##### DATA TO EXAMINE #####

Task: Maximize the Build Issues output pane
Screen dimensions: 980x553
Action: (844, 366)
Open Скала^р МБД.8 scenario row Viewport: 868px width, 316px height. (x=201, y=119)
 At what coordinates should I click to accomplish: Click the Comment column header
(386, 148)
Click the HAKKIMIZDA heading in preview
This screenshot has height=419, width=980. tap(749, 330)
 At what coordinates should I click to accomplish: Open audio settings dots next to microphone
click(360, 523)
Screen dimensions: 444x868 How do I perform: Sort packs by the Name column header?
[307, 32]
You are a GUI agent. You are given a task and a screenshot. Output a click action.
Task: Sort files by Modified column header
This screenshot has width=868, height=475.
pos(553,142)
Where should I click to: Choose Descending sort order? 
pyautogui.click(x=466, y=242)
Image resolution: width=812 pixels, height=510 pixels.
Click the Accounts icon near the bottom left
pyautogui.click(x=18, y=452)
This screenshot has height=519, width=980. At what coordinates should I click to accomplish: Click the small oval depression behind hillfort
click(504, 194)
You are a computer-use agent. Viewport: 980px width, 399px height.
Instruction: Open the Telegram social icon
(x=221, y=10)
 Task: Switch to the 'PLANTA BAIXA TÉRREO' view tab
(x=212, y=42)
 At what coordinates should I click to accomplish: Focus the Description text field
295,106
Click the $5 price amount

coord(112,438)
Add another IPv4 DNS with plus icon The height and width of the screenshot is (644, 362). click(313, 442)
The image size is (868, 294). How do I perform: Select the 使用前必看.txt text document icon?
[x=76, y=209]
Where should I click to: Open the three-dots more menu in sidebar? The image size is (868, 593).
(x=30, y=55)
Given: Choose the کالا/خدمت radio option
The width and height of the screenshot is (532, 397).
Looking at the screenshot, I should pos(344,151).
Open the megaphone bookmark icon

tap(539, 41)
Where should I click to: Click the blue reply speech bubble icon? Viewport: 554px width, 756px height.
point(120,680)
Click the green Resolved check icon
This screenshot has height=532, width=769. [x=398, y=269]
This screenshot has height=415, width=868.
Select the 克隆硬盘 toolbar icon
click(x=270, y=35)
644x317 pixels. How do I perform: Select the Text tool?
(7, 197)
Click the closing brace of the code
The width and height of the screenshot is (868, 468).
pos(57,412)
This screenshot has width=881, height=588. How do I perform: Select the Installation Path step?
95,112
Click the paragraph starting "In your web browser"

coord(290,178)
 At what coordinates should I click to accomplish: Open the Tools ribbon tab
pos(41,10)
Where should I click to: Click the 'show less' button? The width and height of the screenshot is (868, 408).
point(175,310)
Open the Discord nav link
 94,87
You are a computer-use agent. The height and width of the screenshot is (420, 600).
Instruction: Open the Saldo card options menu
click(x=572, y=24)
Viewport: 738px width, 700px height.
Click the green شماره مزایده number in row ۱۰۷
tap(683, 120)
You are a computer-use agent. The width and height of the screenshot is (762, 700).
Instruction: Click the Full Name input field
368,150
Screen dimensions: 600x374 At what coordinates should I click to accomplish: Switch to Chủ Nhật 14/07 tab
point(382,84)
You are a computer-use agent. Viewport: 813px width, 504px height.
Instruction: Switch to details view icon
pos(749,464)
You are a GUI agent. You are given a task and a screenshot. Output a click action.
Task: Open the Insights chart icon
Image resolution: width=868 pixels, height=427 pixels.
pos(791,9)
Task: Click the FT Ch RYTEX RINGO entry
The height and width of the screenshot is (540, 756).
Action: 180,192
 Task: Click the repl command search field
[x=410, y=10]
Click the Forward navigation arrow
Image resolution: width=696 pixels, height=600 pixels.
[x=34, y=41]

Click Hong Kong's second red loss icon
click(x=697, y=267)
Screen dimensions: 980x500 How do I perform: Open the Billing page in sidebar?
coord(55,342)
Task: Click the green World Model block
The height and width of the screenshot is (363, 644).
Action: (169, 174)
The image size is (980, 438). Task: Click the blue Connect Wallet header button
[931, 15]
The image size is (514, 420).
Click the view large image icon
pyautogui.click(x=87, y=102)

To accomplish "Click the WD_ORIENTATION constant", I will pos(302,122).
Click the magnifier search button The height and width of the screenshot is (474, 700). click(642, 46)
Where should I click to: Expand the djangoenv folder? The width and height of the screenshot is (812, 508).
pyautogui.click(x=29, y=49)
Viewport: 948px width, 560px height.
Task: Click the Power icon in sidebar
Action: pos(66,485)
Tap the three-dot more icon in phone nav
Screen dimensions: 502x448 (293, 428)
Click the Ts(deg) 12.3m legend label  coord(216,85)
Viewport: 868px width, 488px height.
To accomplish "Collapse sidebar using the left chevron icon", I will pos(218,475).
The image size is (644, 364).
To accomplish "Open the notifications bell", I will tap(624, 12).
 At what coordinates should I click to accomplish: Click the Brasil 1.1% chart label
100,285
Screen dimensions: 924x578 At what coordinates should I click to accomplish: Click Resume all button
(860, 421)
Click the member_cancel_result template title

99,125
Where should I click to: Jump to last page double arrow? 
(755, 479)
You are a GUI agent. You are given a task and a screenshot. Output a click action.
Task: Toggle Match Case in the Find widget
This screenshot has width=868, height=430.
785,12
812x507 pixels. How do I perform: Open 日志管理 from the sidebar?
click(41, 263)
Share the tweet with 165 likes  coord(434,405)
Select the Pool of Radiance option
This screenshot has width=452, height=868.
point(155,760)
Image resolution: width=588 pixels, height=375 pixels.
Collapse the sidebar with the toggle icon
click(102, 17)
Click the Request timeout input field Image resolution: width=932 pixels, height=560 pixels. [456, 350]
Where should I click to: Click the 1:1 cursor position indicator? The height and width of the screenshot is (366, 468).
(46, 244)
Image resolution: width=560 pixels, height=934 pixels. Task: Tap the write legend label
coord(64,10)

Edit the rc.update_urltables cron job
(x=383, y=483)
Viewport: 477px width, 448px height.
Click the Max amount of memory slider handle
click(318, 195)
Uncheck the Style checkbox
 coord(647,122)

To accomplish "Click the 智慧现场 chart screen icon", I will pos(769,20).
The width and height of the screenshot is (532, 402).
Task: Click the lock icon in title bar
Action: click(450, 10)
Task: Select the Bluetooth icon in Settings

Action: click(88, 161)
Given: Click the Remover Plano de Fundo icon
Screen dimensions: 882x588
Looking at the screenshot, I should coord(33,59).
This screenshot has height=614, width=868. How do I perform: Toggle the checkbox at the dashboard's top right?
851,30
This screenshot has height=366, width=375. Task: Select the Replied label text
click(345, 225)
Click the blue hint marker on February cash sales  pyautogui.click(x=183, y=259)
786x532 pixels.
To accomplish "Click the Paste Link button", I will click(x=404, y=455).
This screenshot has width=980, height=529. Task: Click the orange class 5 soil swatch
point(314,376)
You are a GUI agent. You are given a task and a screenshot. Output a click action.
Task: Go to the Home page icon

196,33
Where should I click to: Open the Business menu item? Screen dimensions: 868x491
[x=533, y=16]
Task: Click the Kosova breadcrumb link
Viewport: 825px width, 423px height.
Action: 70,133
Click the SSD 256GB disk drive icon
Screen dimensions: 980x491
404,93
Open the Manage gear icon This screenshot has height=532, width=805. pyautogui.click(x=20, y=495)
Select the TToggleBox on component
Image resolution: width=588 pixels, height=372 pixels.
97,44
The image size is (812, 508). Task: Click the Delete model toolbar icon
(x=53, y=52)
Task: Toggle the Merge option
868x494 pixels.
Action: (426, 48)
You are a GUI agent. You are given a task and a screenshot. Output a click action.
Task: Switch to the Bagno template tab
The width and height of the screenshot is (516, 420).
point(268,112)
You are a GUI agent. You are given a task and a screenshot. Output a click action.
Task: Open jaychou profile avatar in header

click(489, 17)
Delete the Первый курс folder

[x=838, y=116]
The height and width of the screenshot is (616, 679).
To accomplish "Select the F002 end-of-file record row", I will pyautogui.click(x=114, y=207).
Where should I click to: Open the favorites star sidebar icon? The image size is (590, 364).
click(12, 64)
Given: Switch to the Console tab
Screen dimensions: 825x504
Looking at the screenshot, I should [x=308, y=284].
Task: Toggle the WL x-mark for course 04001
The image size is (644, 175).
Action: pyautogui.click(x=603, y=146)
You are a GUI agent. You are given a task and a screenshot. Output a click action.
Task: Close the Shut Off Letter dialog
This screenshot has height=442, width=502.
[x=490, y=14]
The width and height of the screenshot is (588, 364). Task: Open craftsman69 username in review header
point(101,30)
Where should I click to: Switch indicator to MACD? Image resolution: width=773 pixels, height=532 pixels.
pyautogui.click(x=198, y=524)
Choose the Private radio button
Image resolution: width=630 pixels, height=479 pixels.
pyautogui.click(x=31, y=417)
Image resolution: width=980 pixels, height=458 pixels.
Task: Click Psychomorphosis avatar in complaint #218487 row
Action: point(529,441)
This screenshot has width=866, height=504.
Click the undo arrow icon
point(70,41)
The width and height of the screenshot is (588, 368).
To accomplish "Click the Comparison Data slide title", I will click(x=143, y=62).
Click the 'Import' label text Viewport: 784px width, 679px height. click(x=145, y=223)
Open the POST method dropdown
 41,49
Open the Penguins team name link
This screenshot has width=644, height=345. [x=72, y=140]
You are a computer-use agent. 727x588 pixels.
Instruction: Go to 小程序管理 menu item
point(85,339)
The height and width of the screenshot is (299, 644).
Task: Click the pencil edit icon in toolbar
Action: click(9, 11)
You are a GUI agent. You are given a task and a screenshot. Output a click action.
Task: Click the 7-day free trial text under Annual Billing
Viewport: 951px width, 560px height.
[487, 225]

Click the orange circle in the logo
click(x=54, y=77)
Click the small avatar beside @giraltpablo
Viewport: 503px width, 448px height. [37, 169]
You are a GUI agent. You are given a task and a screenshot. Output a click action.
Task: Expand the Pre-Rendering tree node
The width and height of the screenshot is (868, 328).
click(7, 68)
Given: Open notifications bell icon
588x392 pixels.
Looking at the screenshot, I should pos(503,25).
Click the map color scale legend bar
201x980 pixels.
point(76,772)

#####

DESCRIPTION OF THE TASK »
Return word for word the lines above from the line with "Viewport: 738px width, 700px height." to the line with "You are a computer-use agent. Viewport: 813px", including both and leaving out all others.

EXERCISE RESPONSE »
Viewport: 738px width, 700px height.
Click the green شماره مزایده number in row ۱۰۷
tap(683, 120)
You are a computer-use agent. The width and height of the screenshot is (762, 700).
Instruction: Click the Full Name input field
368,150
Screen dimensions: 600x374 At what coordinates should I click to accomplish: Switch to Chủ Nhật 14/07 tab
point(382,84)
You are a computer-use agent. Viewport: 813px width, 504px height.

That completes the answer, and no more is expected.